Part C, assign the votes accordingly, and produce an updated table.
And then in Part D, tell me which candidate or candidates have won the election? Justify your answer, please.
Pause and do this now.
Welcome back, let's go through your answers.
In Part A, I asked you how many votes are required to win the seat? And the answer is over 10,000.
You could, of course, have been precise, and said it's 10,001, or more votes, either is acceptable.
Remember, though, we just needed over half.
In Part B, no one has those 10,001 votes or more, so we need to eliminate the candidate with the lowest number of votes, which would be Candidate E.
In Part C, I asked you to assign the votes accordingly and produce an updated table.
So when we get rid of Candidate E and we reassign, based on voters' second choice, what happens? Well, you get this table here, so I've updated it, and you can see the new totals.

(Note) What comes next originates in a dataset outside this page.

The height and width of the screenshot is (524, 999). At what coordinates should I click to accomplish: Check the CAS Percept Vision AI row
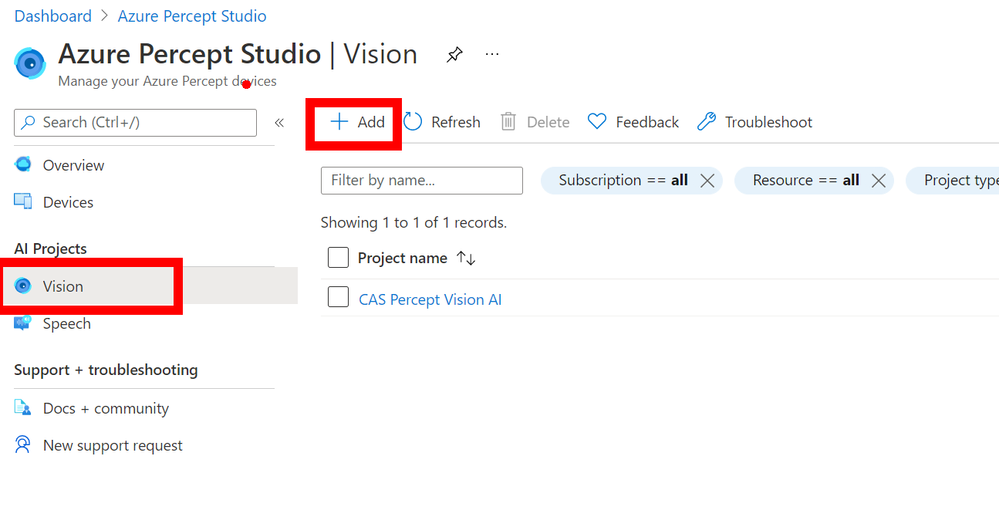(x=338, y=297)
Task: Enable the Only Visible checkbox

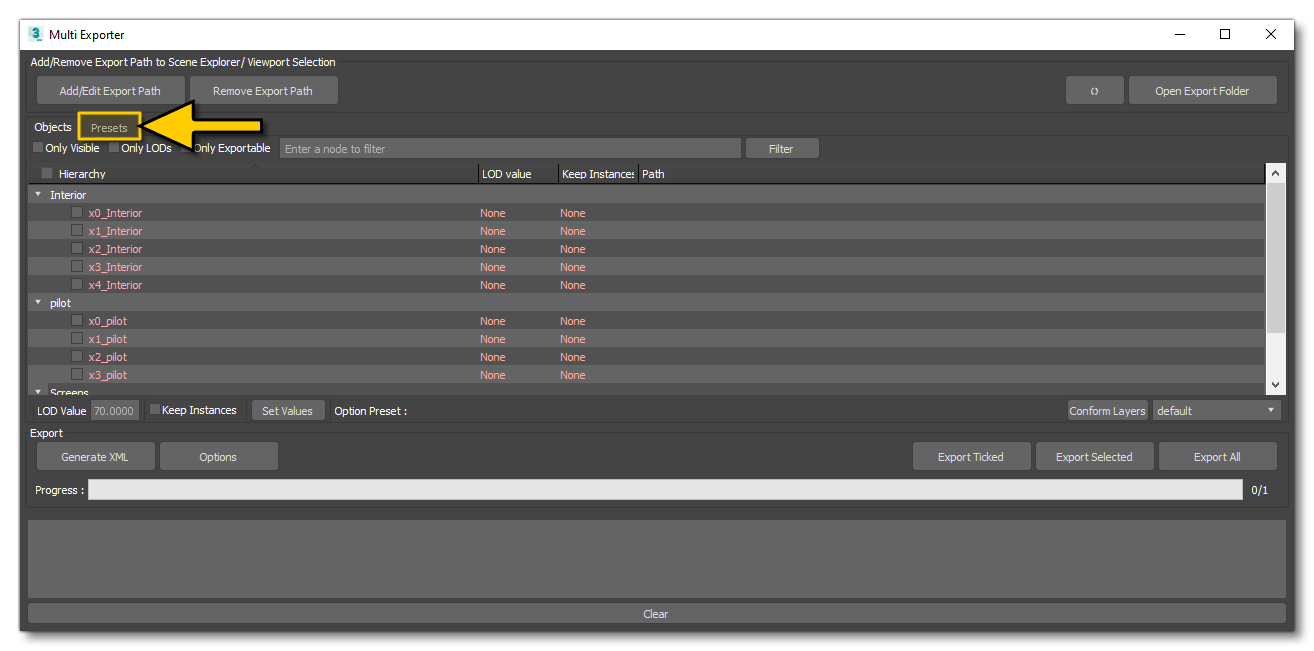Action: click(38, 148)
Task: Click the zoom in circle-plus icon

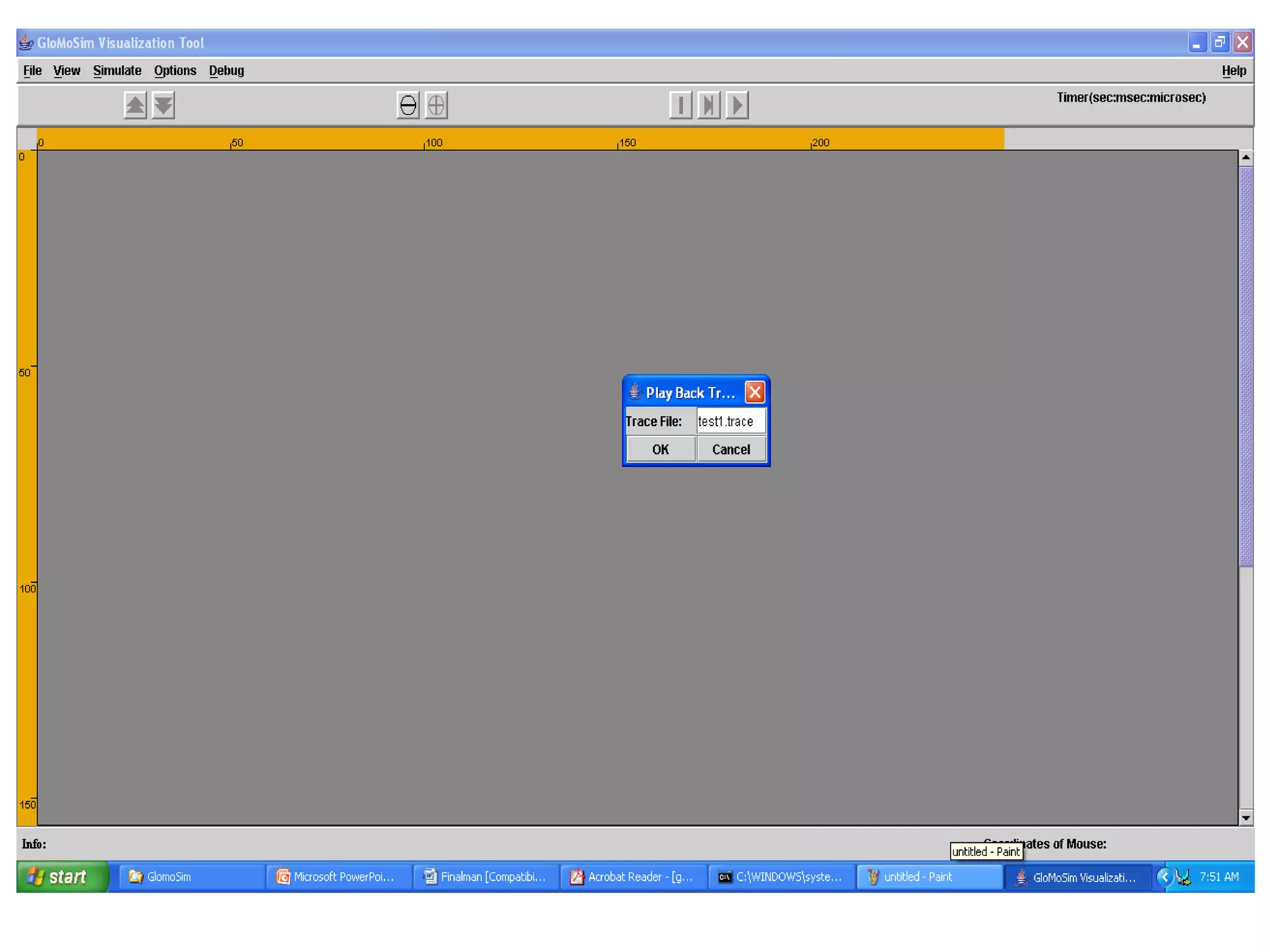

It then says, which candidate or candidates can win the election? And you need to justify your answer.
Well, let's see what will happen if C will be eliminated.
Now, that's 1,560 votes to reassign, now, even if all their votes go to Candidate D, Candidate D is still going to have the lowest number of votes out of A, B, and D, which means they will be eliminated next.
Now, depending on where those votes go, either A or B could still win this election.
Well done if you said something similar.
It's now time to sum up what we've looked at today.
So we've looked at two different voting systems. We've looked at the Single Transferable Vote, and that's where the opinions in parliament will match the strength of support in the country.
And then we've also looked at the Alternative Vote, and that's where your constituency gets an MP the majority support.
Now, both of these systems are not the ones that we currently use in our country.
What do you think about these? It might be interesting for you to compare these to how we vote here in our country, and see if you can see the pros and the cons of the different voting systems. Did you see how maths can be used to help analyse the vote, and how we use maths to reassign votes fairly? Well done, you've done a great job today, and I really hope you enjoyed learning how we use maths within our voting systems. I look forward to seeing you for more lessons in the future.